14.30 Prezzi degli import USA (Marzo): Negli Stati Uniti, i prezzi all'importazione corrispondono al tasso di variazione dei prezzi di beni e servizi acquistati dai residenti di quel Paese da venditori esteri e da questi forniti. I prezzi all'importazione sono fortemente influenzati dai tassi di cambio. La previsione è di un aumento dei prezzi del +3.4%.
Mercoledì 16/4
4.00 Crescita del PIL Cina (Q1): In Cina, il Prodotto Interno Lordo è suddiviso in tre settori: primario, secondario e terziario. Il PIL cinese è previsto in crescita del 5% in questo trimestre, in calo rispetto al 5.4% registrato nel quarto trimestre.
13.00 MBA Mortgage Applications (11 Aprile): Negli Stati Uniti, il sondaggio settimanale sulle richieste di mutui MBA è una panoramica completa del mercato dei mutui a livello nazionale e copre tutti i tipi di operatori del settore, comprese le banche commerciali, gli istituti di credito e le società di mortgage banking. L'intero mercato è rappresentato dall'Indice di mercato, che copre tutte le richieste di mutuo presentate durante la settimana, sia per l'acquisto che per il rifinanziamento. L'indagine copre oltre il 75% di tutte le richieste di mutui residenziali al dettaglio negli Stati Uniti.
14.30 Vendite retail USA (Marzo): Negli Stati Uniti, la variazione annua delle vendite al dettaglio confronta le vendite aggregate di beni e servizi al dettaglio durante un determinato mese con lo stesso mese dell'anno precedente. Le vendite retail sono previste in aumento del 2.6%.
15.45 Decisione tassi d’interesse Banca del Canada: Nonostante la forte pressione dei dazi statunitensi, si pensa che la Banca del Canada continuerà a mantenere i tassi invariati al 2.75%.
Giovedì 17/4
14.15 Decisione tassi d’interesse BCE: Gli economisti si aspettano che la BCE possa abbassare di 25 punti base i tassi d’interesse, per stimolare l’economia e far fronte alla possibile recessione causata dai dazi di Trump.

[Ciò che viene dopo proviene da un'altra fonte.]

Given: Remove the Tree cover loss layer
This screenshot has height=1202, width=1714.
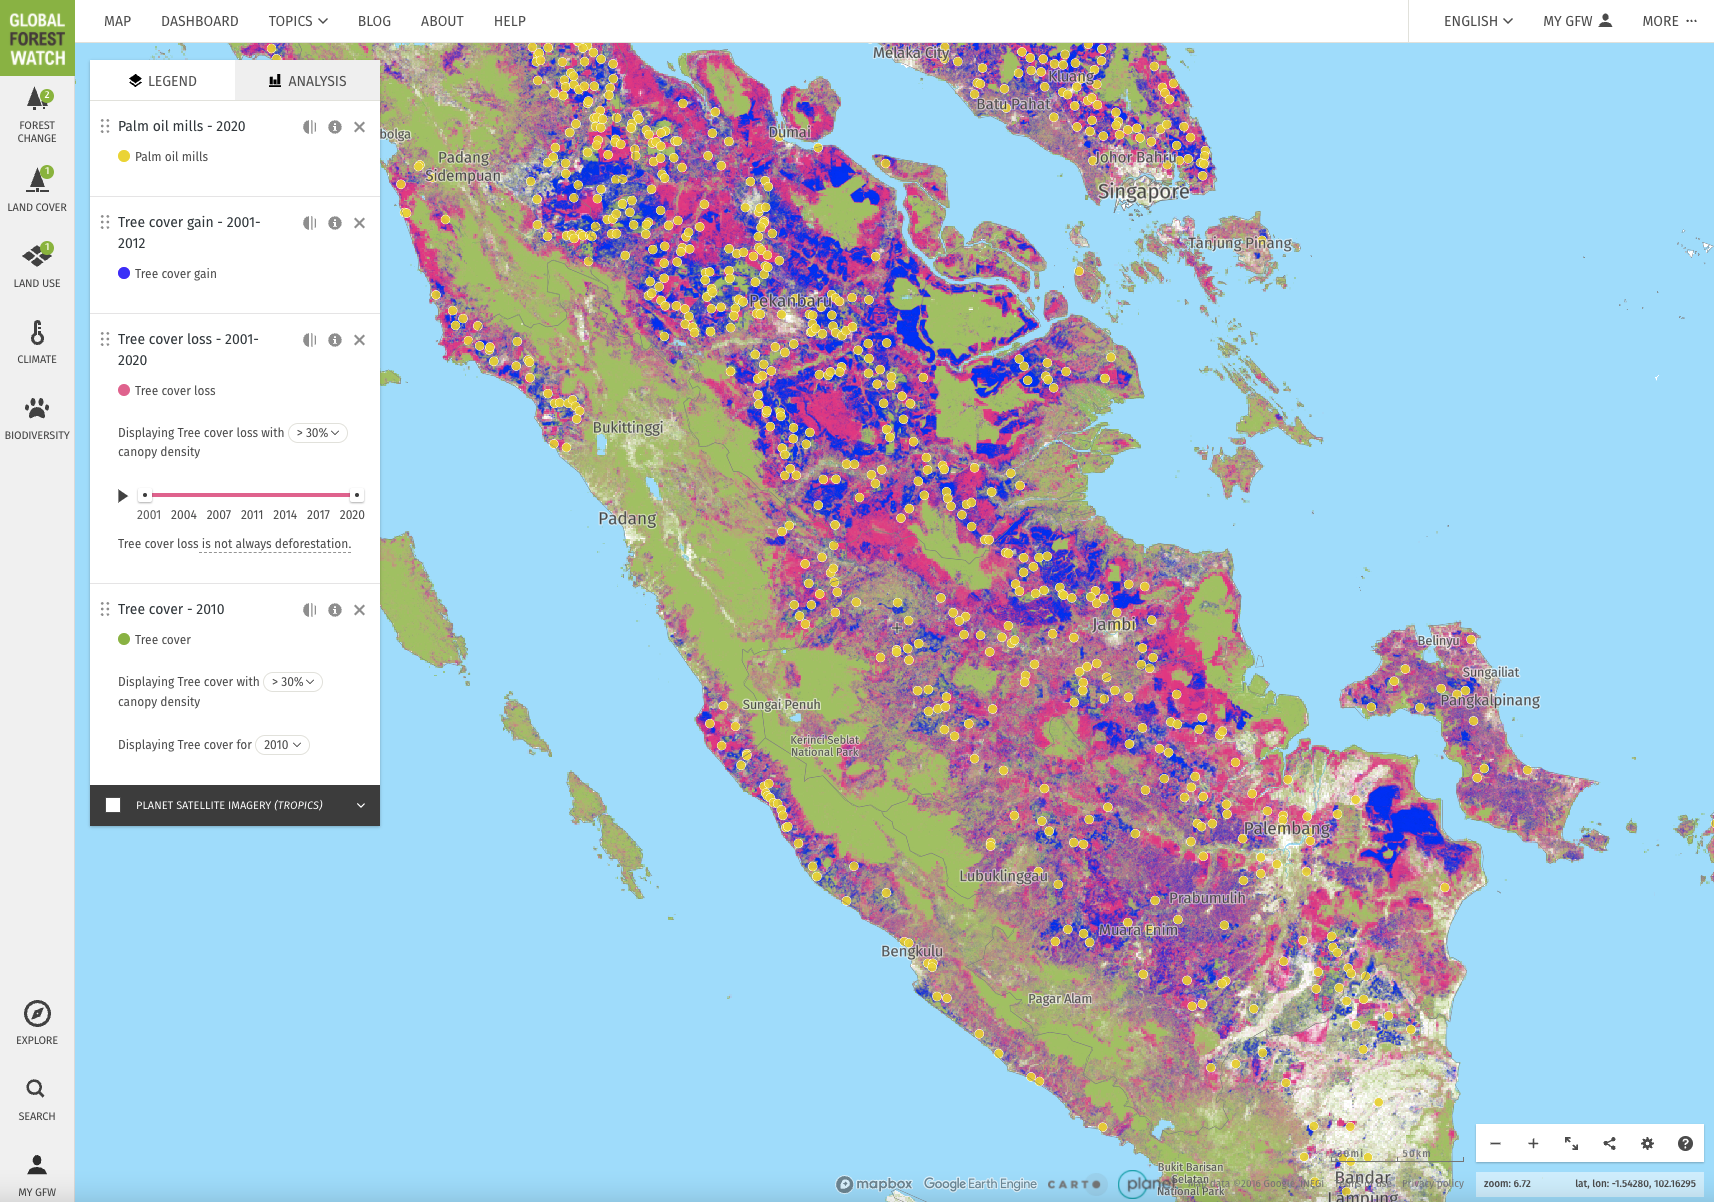Looking at the screenshot, I should (360, 340).
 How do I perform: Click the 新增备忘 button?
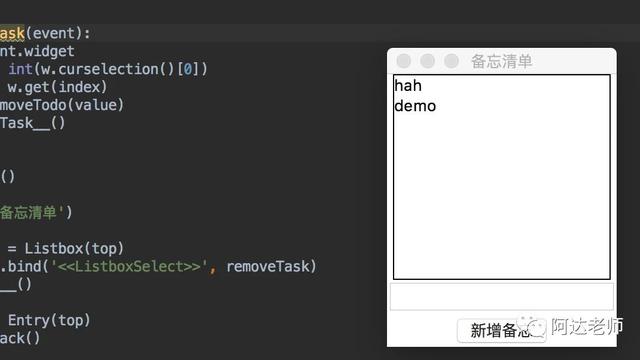tap(502, 330)
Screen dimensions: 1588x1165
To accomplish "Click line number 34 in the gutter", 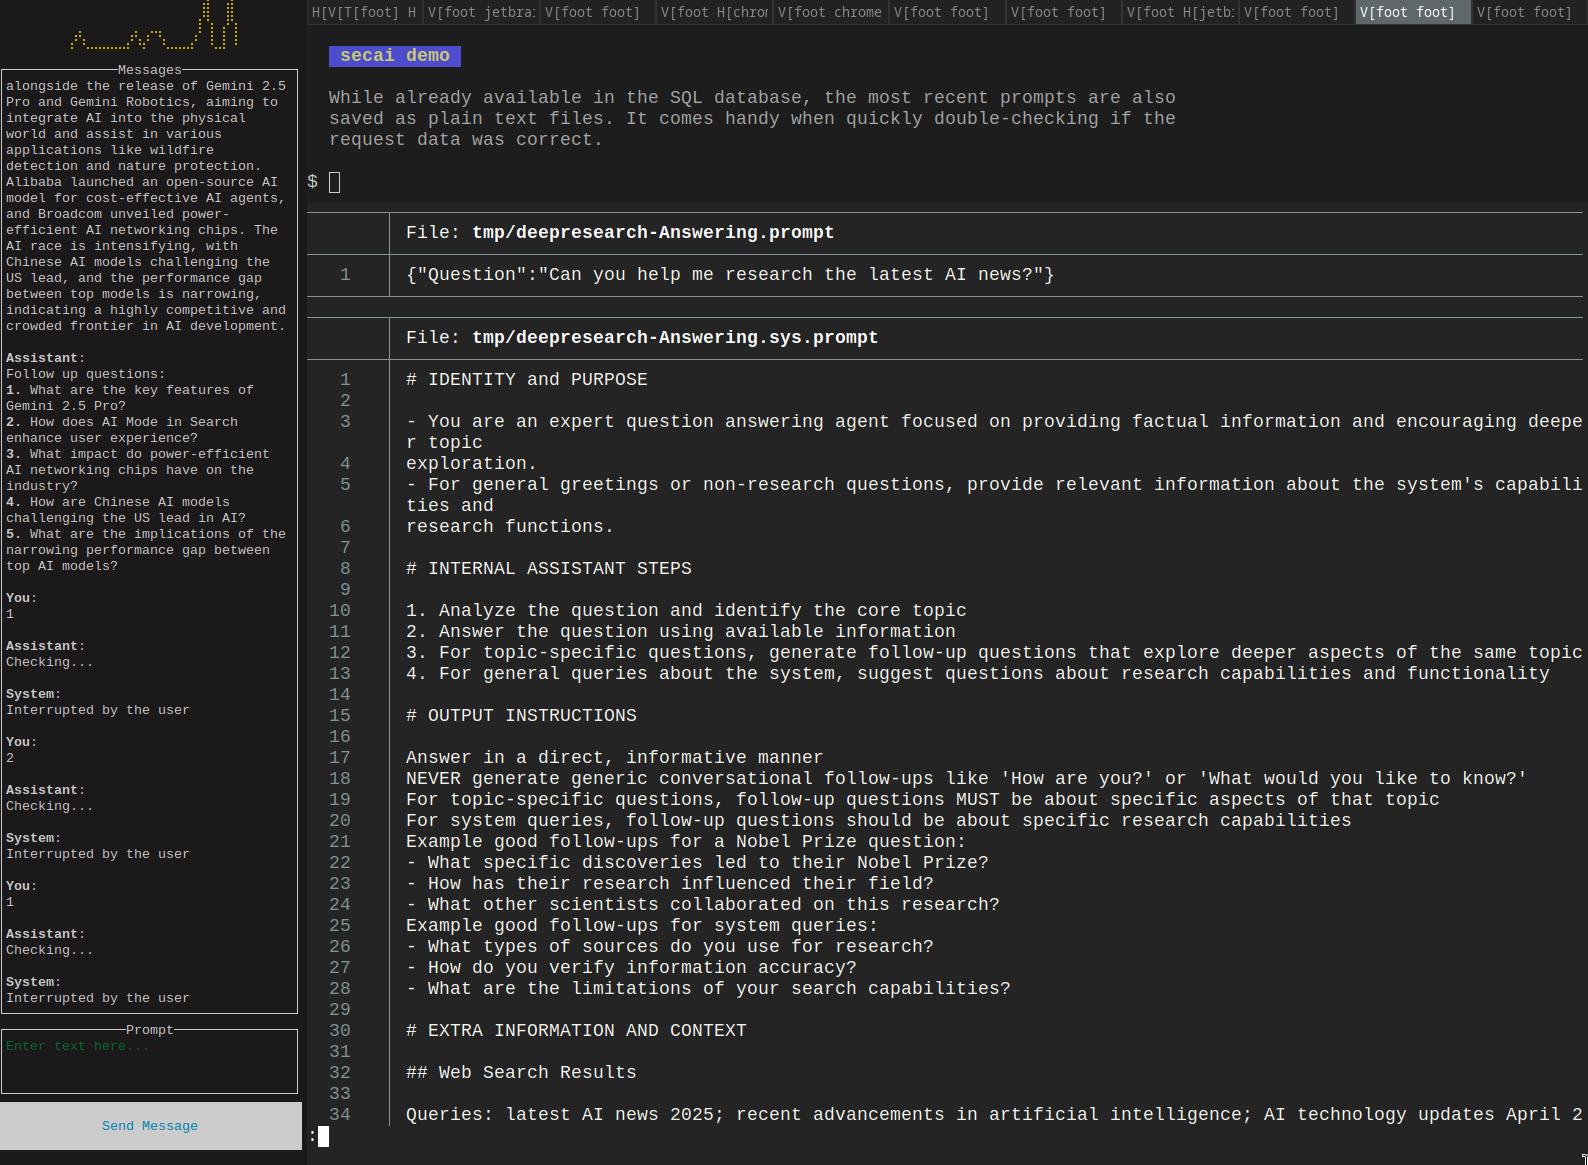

14.30 US Initial Jobless Claims (12 Aprile): Le richieste iniziali di disoccupazione hanno un grande impatto sui mercati finanziari perché, a differenza dei dati sulle richieste continuate che misurano il numero di persone che richiedono sussidi di disoccupazione, le richieste iniziali di disoccupazione misurano la disoccupazione nuova ed emergente.
14.30 Permessi di costruzione USA (Marzo): I permessi di costruzione si riferiscono alle autorizzazioni rilasciate dalle giurisdizioni locali prima che la costruzione di un edificio nuovo o esistente possa essere legalmente avviata. Non tutte le aree degli Stati Uniti richiedono un permesso di costruzione. Gli analisti si aspettano un calo dei permessi di costruzione a 1.4M di unità.